The USDA unveiled an updated version of the Know Your Farmer, Know Your Food Compass on Tuesday with a Google+ hangout designed to connect consumers with producers and facilitate participation in and discussion about local food systems.
The tool offers new case studies, updated map data, and improved search features that make it easy for consumers to learn more about local food production. New maps include farmers market databases, food hubs, and meat processing facility information. Maps are searchable using zip code radiuses and keywords, and they provide contact information for special project managers.
Second update of the USDA Know Your Farmer, Know Your Food Compass recognized with Google+ online hangout.

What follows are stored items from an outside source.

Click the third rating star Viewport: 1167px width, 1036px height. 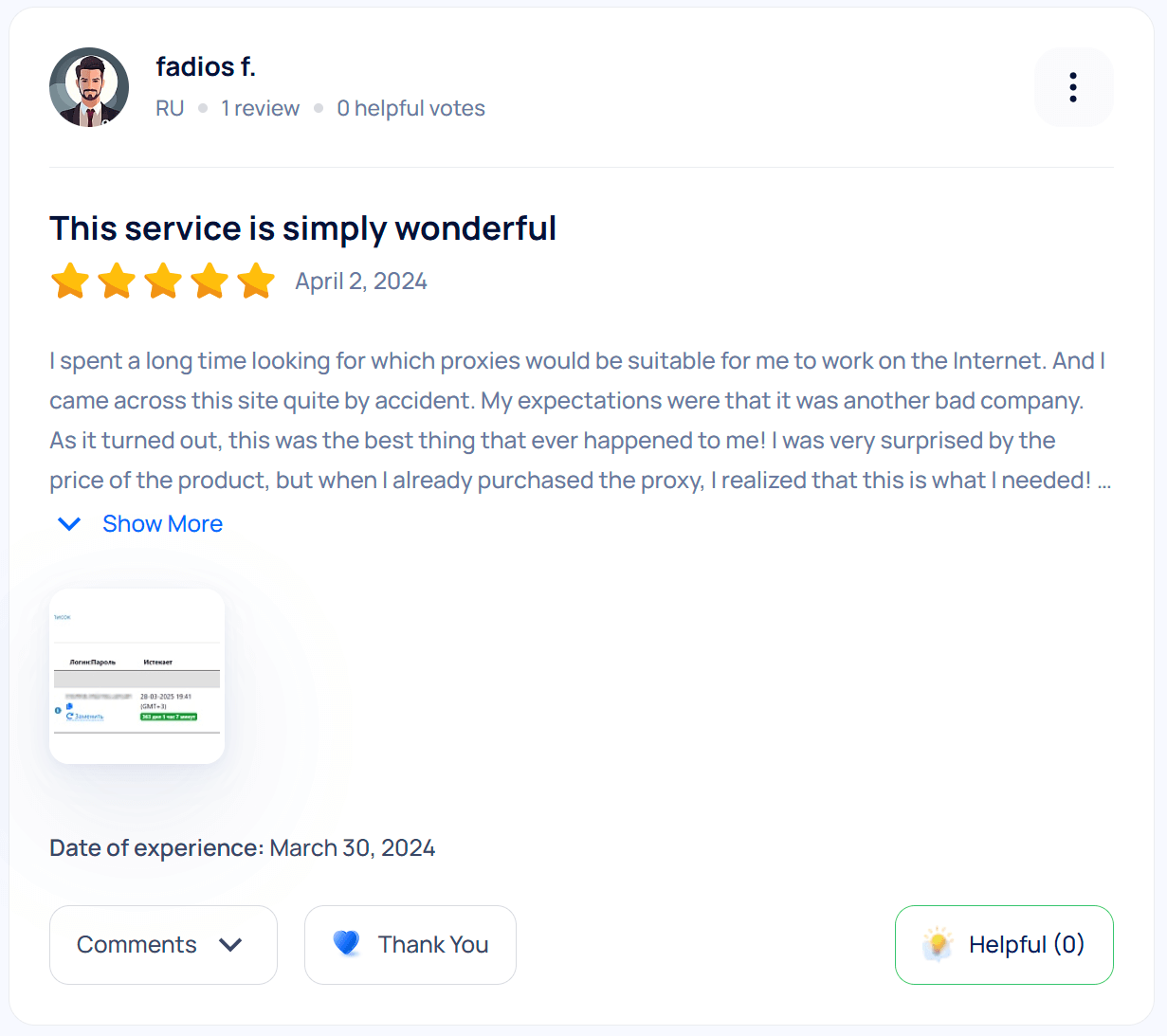(163, 282)

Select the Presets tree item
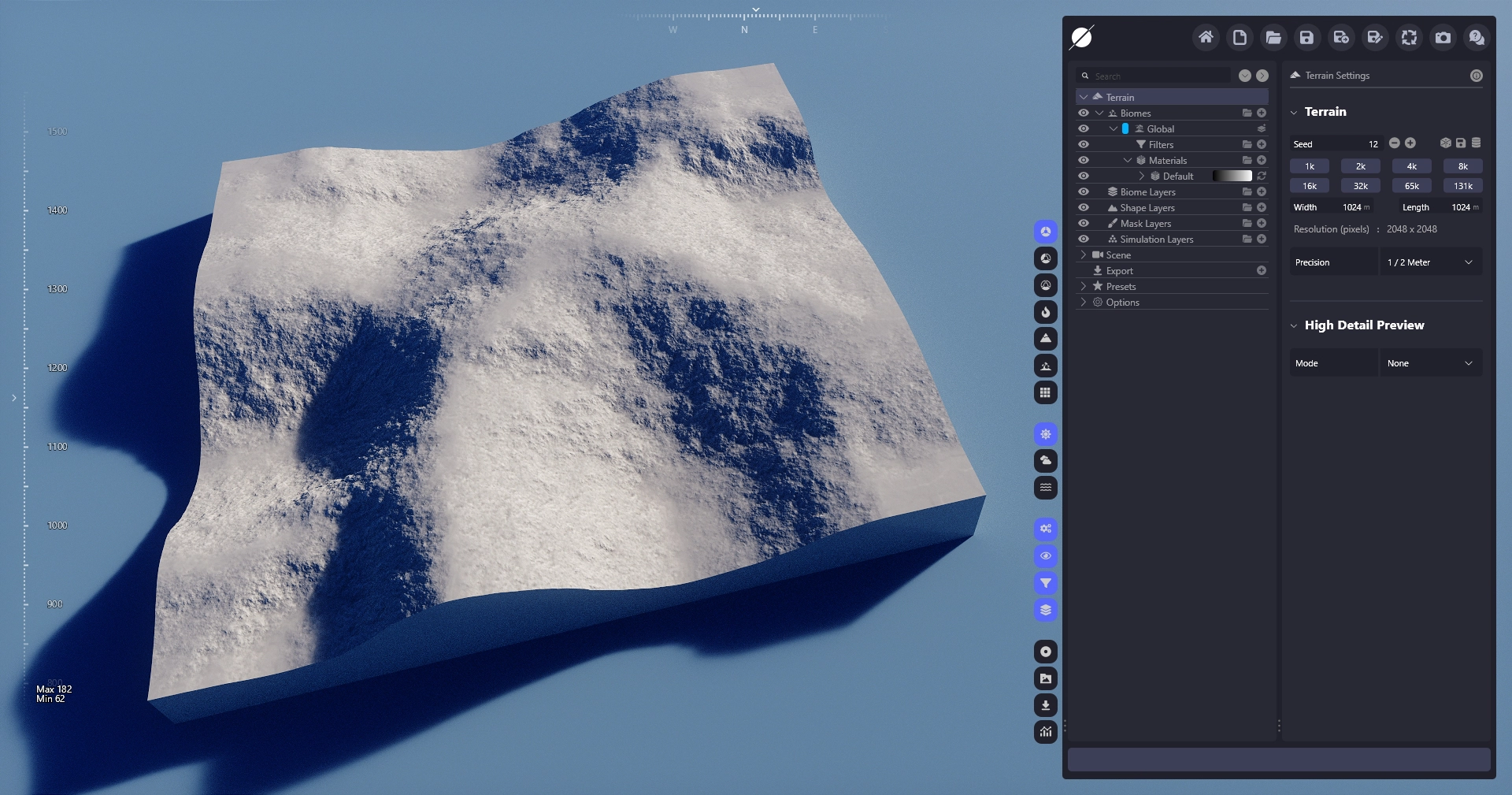pyautogui.click(x=1121, y=287)
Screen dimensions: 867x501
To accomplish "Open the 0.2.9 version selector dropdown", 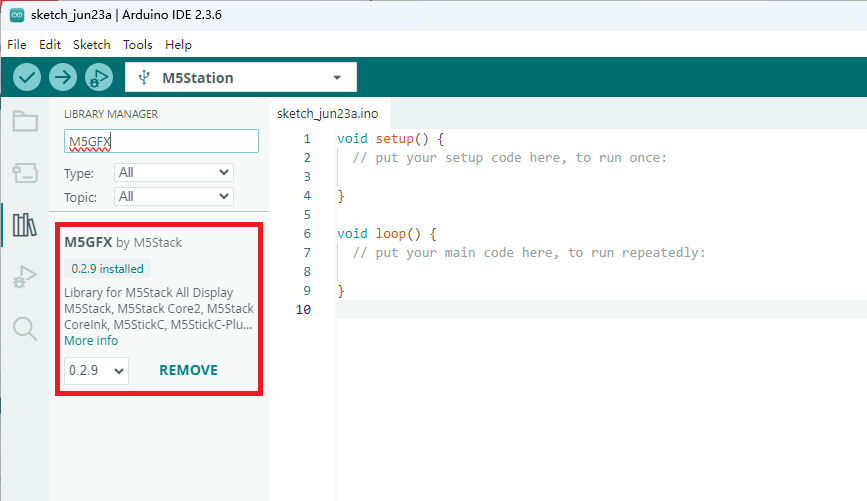I will click(x=96, y=370).
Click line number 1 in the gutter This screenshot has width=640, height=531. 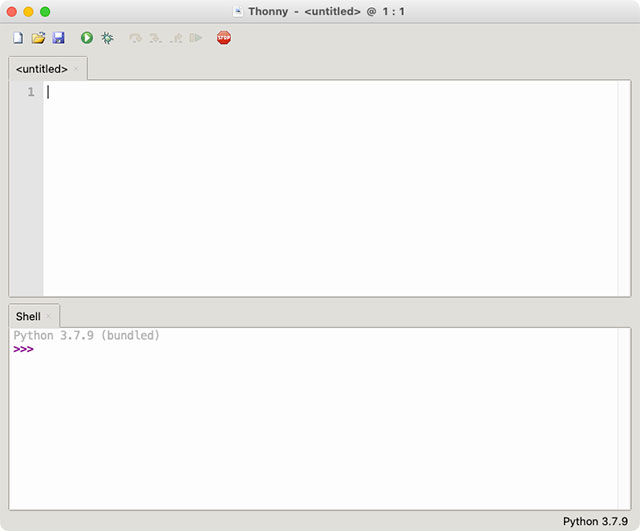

"Local food is a rapidly growing trend in American agriculture. It offers additional market opportunities for farmers, ranchers and food business entrepreneurs while enabling consumers to develop a deeper understanding of where their food comes from and how it is produced," said Agriculture Deputy Secretary Kathleen Merrigan.
Merrigan, along with Jon Carson, White House Director of Public Engagement, hosted the Google+ hangout with assistance from female leaders in the local food movement including a fourth-generation farmer in Oregon, a Farm-to-School food coordinator in Oklahoma and current Baltimore, Md., mayor Stephanie Rawlings-Blake.
Other guests include Susan Noble, a Wisconsin economic development leader, New Mexico Farm to Table Executive Director Pamela Roy, and Valerie Segrest, a community nutritionist for the Muckelshoot Indian Tribe near Seattle, Wash.
Merrigan highlighted the changes in the new local foods map during the hangout. She said the updates included geospatial mapping that allowed consumers to examine case studies.
'I consider [the compass] 100% better in terms of its navigational capacity," Merrigan said. She added that the enhanced features allow users to find out how much USDA funding has been obtained by growers on the map, and map users can also network across the country with producers.
One beneficiary of USDA resources was Cory Carman of Carman Ranch in Oregon. Her family raises grassfed beef that is purchased by local universities and restaurants.
"There are some huge challenges in raising and marketing local food," Carman said, "and we have received a ton of help from the USDA."
Carman said the tools that USDA has provided will increase her participation in the local foods movement by allowing her to connect with other producers that are trying to promote similar operations.